Startup teknologi perikanan, Banoo menjadi finalis MIT Solve Sustainable Food Systems Challenge 2020. Perusahaan rintisan buatan mahasiswa dan alumni Universitas Gadjah Mada (UGM) ini menyisihkan 2.600 pendaftar dari 135 negara, dan menjadi satu-satunya perwakilan dari Indonesia.
MIT Solve Sustainable Food Systems Challenge 2020 merupakan kompetisi untuk mencari startup sosial berbasis teknologi terbaik di dunia. Sedangkan Banoo mengembangkan alat untuk membantu pengusaha di bidang perikanan.
Salah satunya, microbubble generator yang berfungsi menyemprotkan oksigen di dalam air.
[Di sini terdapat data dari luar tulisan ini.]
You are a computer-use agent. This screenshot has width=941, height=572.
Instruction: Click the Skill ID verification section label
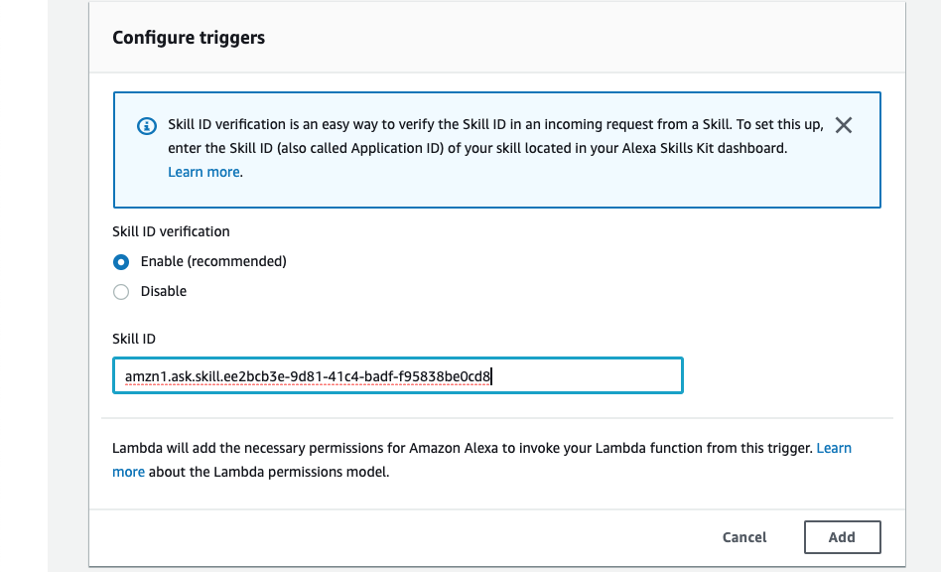[171, 231]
Alat ini dilengkapi Internet of Thing (IoT) sensor, sehingga dapat hidup otomatis.
Berdasarkan riset internal Banoo, teknologi berbasis IoT itu dapat mendorong pertumbuhan ikan hingga 42%. Sebab, alat ini meningkatkan jumlah oksigen terlarut dalam air.
CEO Banoo Azellia Alma Shafira mengaku, alat buatannya menyemprotkan oksigen lebih merata ke seluruh kolam, termasuk area dasar. Sedangkan aerator yang sudah ada hanya mampu menjangkau area permukaan.
”Padahal, kadar oksigen yang paling kritis itu di dasar kolam karena tidak terkena paparan sinar matahari,” kata Azellia kepada Katadata.co.id, Kemarin (17/9).
Dengan penyemprotan oksigen yang merata itu, metabolisme ikan bisa meningkat dan nafsu makannya bertambah. Alhasil, masa panen menjadi lebih pendek dari empat bulan menjadi tiga bulan.
Petambak pun dapat meraup pendapatan lebih banyak, karena produktivitas meningkat. “Bahkan hingga 124% lebih banyak dibandingkan dengan metode budidaya konvensional,” ujar dia.
Teknologi tersebut juga menggunakan tenaga dari panel surya. Oleh karena itu, pemakaian energi Banoo diklaim lebih efisien karena hanya menggunakan 400 watt. "Bisa dipakai di daerah terpencil yang belum ada listrik,” kata Azellia.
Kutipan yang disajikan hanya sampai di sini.